While the concept of splitting contentEditable=true into many opt-in modules sounds reasonable, it means that we keep the same (or even higher) complexity as before, because the native behaviour must still be spec-ed and the modes must be orthogonal.

To reduce the scope, the modules concept was currently limited to contentEditable=events (although other modules may be spec-ed in the future). It’s a much simplified proposal, which at the same time may solve the majority of our problems.

For me, the whole “editing” can boil down to two types of actions:

those which affect the content (typing, deleting, formatting, pasting, dragging),
those which do not affect the content (various ways of changing the selection, rendering of native UI components such as context menus, floating toolbars, spell checker markers).

As a rich-text editor implementer I would love to control every aspect of editing, but my highest priority is to control the content. I can accept that the caret doesn’t move exactly like I would like it to move in some cases, but I cannot accept if content in my editor gets messed up by the browser.

ContentEditable=events seems to reflect this division. In this mode the browser will handle caret movements and selection changes, while it won’t modify the DOM. This means that you can relatively easily add support for typing (by using the beforeinput event), but you don’t need to worry about implementing your own selection handler which would be a very tricky job taking the scope into account (mouse, keyboard, touch devices and countless little details like BiDi). However, thanks to the beforeselectionchange event I can handle the cases in which I do not agree with the native behavior. This also means that spec-ing caret movements isn’t that crucial and can be done later.

I hope that we will be able to reach consensus about this proposal, because it seems to be the middle ground between spec-ing everything and brutal reality, in which no one has enough energy to do that.

So what’s the ETA?

I wish I knew. Next week we’re meeting in Paris to tackle the remaining issues. There’s no mutual agreement yet about some important details such as whether in contentEditable=events the browser should handle caret movements or how selection may be normalized and where it can be displayed. The beforeselectionchange event has been proposed a long time ago, but it hasn’t been added to the Selection API spec either.

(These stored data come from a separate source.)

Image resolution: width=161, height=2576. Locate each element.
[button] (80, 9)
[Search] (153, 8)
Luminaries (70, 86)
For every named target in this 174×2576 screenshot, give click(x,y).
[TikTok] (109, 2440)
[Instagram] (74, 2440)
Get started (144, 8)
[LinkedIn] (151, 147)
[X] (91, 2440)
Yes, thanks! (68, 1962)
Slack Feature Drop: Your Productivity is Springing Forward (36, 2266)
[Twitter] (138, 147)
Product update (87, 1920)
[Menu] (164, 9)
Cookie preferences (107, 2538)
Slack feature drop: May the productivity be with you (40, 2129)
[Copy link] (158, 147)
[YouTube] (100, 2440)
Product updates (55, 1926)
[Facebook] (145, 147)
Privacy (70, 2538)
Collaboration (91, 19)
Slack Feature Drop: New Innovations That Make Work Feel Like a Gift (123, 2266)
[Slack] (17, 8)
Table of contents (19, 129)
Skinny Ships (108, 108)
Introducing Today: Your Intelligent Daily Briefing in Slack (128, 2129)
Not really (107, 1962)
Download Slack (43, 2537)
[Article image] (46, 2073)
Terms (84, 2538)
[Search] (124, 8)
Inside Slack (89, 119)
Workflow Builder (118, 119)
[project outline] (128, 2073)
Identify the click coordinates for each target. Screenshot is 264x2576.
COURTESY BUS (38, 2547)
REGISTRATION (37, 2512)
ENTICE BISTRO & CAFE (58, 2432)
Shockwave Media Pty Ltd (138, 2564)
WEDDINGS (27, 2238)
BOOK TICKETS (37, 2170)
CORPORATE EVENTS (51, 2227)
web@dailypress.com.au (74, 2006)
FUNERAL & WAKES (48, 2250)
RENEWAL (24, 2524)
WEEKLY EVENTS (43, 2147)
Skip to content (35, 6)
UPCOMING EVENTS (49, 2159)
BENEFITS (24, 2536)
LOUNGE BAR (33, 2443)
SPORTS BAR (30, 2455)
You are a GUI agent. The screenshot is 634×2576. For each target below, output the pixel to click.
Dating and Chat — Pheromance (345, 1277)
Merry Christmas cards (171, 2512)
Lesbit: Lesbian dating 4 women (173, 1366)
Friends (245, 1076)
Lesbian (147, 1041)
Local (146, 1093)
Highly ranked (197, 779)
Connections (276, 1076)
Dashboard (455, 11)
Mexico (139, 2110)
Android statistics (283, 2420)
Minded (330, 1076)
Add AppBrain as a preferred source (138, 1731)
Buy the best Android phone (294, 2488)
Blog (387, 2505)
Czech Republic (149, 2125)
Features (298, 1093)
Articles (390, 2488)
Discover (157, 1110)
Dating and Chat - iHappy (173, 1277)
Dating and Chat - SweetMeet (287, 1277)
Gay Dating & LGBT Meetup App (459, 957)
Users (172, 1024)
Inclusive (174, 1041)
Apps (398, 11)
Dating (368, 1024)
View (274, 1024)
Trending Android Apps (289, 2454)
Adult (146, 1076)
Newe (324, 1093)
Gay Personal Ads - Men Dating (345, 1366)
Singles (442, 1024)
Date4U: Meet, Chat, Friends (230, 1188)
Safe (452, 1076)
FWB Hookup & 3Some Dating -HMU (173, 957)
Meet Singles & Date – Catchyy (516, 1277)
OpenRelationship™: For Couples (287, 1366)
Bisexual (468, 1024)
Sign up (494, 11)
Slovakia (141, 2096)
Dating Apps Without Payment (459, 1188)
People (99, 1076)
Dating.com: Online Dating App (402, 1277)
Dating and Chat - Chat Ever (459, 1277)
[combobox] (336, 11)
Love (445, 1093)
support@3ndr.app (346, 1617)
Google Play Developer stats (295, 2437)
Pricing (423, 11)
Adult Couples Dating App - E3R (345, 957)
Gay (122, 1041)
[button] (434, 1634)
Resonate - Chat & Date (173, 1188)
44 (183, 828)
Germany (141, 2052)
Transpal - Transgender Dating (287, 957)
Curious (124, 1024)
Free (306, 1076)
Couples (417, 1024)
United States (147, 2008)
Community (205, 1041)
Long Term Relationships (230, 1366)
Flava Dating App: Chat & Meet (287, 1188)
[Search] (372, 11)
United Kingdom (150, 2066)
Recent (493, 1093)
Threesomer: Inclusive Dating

If we agree about these and other matters in Paris, then, as far as I understand, the Editing and Selection API specs will be very close to becoming Candidate Recommendations. Given that browser vendors are involved in both specs, this means that we’ll be on the threshold of fixing contentEditable. I can’t predict how quickly the new features will land in browsers, but let’s hope for “soon” :).

In other words, it seems that this attempt to fix contentEditable will not share the fate of the previous one. Keep your fingers crossed.